*Task details*.
Start at the top line and retype the data exactly through to the end.

---------- Recorded data

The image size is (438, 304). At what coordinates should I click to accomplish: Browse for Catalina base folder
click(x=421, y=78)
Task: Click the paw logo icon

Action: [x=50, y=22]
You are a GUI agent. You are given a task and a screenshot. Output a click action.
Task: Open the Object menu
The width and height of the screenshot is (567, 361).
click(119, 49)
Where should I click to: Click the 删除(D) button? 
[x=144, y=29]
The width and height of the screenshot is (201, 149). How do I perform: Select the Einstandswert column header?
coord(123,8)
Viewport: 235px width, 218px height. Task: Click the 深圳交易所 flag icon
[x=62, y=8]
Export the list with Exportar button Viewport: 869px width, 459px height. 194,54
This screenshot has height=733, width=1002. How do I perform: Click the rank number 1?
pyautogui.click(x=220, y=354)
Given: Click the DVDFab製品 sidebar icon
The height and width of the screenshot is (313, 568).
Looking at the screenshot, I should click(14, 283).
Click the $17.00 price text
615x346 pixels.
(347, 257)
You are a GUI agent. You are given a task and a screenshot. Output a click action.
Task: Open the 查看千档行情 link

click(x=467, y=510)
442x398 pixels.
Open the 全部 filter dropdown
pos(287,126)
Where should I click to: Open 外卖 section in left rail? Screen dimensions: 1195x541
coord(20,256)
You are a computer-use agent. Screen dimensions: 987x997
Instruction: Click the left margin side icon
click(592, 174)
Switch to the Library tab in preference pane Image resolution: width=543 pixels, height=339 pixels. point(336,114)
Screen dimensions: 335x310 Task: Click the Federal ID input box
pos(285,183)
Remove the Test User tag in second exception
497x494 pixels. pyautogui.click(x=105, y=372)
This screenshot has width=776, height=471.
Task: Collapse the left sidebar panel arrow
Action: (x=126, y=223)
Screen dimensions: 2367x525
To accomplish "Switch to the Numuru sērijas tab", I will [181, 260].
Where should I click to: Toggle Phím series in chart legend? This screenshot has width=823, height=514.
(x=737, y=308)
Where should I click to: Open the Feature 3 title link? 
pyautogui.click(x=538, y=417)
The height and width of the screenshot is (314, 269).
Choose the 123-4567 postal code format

--------------------

*Written answer*.
The image size is (438, 304). At what coordinates should I click to accomplish: Browse for Catalina base folder
click(x=421, y=78)
Task: Click the paw logo icon

Action: [x=50, y=22]
You are a GUI agent. You are given a task and a screenshot. Output a click action.
Task: Open the Object menu
The width and height of the screenshot is (567, 361).
click(119, 49)
Where should I click to: Click the 删除(D) button? 
[x=144, y=29]
The width and height of the screenshot is (201, 149). How do I perform: Select the Einstandswert column header?
coord(123,8)
Viewport: 235px width, 218px height. Task: Click the 深圳交易所 flag icon
[x=62, y=8]
Export the list with Exportar button Viewport: 869px width, 459px height. 194,54
This screenshot has height=733, width=1002. How do I perform: Click the rank number 1?
pyautogui.click(x=220, y=354)
Given: Click the DVDFab製品 sidebar icon
The height and width of the screenshot is (313, 568).
Looking at the screenshot, I should click(14, 283).
Click the $17.00 price text
615x346 pixels.
(347, 257)
You are a GUI agent. You are given a task and a screenshot. Output a click action.
Task: Open the 查看千档行情 link

click(x=467, y=510)
442x398 pixels.
Open the 全部 filter dropdown
pos(287,126)
Where should I click to: Open 外卖 section in left rail? Screen dimensions: 1195x541
coord(20,256)
You are a computer-use agent. Screen dimensions: 987x997
Instruction: Click the left margin side icon
click(592, 174)
Switch to the Library tab in preference pane Image resolution: width=543 pixels, height=339 pixels. point(336,114)
Screen dimensions: 335x310 Task: Click the Federal ID input box
pos(285,183)
Remove the Test User tag in second exception
497x494 pixels. pyautogui.click(x=105, y=372)
This screenshot has width=776, height=471.
Task: Collapse the left sidebar panel arrow
Action: (x=126, y=223)
Screen dimensions: 2367x525
To accomplish "Switch to the Numuru sērijas tab", I will [181, 260].
Where should I click to: Toggle Phím series in chart legend? This screenshot has width=823, height=514.
(x=737, y=308)
Where should I click to: Open the Feature 3 title link? 
pyautogui.click(x=538, y=417)
The height and width of the screenshot is (314, 269).
Choose the 123-4567 postal code format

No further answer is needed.